No, let me correct that heading - it's been pretty much pouring down off and on since about 2:00 this afternoon here in Clinton (IA) on the banks of the Mississippi. The mighty river, itself, is now starting to show the effects of massive amounts of rain all through the central and eastern parts of both Iowa and Minnesota. All the rivers that empty into the Mississippi are at the tops of or over their banks. This afternoon Clinton's tornado warning siren went off and, frankly, I didn't even recognize the sound or know what it might be telling me - and I grew up in this country. The siren was warning about severe thunderstorms approaching the area with potential winds up to 80 mph. It did blow and there was a lot of lightning and thunder but here in the center of town, nothing serious to write home about - oh, wait, that's what I AM doing! Hmmm...

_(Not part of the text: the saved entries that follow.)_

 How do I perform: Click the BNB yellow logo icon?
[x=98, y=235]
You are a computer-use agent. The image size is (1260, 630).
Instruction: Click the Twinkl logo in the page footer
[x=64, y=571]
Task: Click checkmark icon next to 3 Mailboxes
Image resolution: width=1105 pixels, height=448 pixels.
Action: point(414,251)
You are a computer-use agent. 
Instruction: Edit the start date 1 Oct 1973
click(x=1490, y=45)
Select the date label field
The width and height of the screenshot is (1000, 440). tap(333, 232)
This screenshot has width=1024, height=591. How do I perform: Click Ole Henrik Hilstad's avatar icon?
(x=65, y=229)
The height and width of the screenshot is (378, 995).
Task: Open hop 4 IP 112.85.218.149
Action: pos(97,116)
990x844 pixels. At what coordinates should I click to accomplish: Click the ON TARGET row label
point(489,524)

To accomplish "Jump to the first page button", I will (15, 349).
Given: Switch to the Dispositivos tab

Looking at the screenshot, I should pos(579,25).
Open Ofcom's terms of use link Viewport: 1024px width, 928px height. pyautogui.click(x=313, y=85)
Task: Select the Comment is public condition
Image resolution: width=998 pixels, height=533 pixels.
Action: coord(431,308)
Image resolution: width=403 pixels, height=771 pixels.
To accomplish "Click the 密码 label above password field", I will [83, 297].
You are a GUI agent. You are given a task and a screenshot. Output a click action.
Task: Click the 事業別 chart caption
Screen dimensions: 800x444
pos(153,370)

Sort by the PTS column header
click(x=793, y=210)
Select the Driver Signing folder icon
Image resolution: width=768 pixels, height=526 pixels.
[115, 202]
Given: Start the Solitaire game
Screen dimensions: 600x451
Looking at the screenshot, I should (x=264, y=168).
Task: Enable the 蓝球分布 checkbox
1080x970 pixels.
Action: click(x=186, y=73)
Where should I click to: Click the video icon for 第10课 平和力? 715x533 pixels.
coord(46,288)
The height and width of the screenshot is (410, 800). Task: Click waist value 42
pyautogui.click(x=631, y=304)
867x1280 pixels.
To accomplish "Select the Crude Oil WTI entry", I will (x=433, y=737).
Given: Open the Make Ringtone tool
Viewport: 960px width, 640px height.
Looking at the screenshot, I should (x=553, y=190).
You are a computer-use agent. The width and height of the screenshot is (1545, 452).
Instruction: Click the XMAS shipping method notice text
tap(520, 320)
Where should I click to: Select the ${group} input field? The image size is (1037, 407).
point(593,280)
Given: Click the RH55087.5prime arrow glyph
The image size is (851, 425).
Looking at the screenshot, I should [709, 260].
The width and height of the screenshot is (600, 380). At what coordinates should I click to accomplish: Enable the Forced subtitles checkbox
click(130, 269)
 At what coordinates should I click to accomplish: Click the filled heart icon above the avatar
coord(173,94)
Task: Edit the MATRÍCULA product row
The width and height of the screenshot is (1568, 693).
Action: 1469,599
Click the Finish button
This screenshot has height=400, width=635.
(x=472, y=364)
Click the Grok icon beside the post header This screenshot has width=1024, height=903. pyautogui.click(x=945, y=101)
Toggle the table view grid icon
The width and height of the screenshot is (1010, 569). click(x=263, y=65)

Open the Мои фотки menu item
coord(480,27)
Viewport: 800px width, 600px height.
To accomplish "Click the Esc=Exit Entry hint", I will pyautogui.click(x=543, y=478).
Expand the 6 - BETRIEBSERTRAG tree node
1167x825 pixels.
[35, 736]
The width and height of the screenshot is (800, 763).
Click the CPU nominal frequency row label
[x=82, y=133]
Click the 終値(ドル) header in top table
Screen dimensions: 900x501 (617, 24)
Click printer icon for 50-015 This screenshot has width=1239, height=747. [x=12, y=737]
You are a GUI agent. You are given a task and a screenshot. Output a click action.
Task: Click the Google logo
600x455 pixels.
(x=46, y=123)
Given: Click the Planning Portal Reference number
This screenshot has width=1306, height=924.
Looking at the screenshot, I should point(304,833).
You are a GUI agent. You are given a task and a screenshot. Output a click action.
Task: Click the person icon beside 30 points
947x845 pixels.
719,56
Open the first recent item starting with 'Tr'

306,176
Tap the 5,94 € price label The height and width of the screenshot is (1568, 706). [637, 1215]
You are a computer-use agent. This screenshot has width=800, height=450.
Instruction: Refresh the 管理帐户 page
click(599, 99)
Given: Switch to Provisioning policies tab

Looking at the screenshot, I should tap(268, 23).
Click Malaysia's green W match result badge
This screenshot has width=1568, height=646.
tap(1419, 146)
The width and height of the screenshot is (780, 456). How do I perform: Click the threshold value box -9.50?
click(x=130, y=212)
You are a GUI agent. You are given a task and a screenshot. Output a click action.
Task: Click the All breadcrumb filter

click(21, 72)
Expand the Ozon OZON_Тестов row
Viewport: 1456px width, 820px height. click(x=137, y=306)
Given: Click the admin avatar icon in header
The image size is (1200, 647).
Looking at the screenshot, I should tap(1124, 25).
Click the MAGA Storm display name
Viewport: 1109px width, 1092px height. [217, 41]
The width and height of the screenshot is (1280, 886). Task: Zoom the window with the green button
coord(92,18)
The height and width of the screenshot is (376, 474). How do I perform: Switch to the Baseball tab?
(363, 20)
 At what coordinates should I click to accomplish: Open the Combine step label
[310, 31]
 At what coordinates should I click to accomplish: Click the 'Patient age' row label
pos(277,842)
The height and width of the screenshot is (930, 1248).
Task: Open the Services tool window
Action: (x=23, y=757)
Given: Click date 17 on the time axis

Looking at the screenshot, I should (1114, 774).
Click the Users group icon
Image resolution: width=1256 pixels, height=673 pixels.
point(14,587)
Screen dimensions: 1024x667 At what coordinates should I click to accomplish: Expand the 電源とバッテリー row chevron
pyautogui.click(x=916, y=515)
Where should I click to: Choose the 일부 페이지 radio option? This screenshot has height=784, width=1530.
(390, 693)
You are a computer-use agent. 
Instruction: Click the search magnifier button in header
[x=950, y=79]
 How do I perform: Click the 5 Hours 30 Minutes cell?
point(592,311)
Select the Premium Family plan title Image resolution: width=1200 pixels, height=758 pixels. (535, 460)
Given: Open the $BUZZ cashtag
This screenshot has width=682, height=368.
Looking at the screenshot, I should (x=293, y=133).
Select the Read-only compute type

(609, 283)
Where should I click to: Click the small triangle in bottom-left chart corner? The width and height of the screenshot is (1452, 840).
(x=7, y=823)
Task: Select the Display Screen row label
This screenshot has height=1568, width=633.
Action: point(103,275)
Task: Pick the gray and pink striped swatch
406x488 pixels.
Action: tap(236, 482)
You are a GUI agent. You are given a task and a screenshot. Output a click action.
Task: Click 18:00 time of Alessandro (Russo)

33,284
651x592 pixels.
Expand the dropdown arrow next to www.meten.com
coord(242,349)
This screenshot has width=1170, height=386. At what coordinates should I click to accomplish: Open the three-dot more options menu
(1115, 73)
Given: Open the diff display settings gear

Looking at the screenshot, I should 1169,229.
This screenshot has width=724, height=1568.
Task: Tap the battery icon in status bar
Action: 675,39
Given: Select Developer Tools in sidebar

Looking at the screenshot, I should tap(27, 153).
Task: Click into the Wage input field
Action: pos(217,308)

This afternoon's storm knocked the power out in most of Clinton and nearby Comanche for more than 4 hours. I felt right at home!
So, the siren. As the former President of MDP (Mountain Disaster Preparedness) I had more than one person tell me I should support the notion of Riverside County mounting emergency sirens around our mountain communities - to warn of approaching wildfire. Why? Again, I grew up in Iowa where tornados are a way of life and was here when the first storm warning sirens went into many communities around the state. Even so, hearing the one today, I did not think I should dive for shelter when I heard it this afternoon. Frankly, no one did. Yes, there were some clouds building in the northwestern sky, but nothing that caused those of us out walking in the sultry afternoon undue concern. And, I'm pretty responsive to emergency situations, I think most people who know me would agree.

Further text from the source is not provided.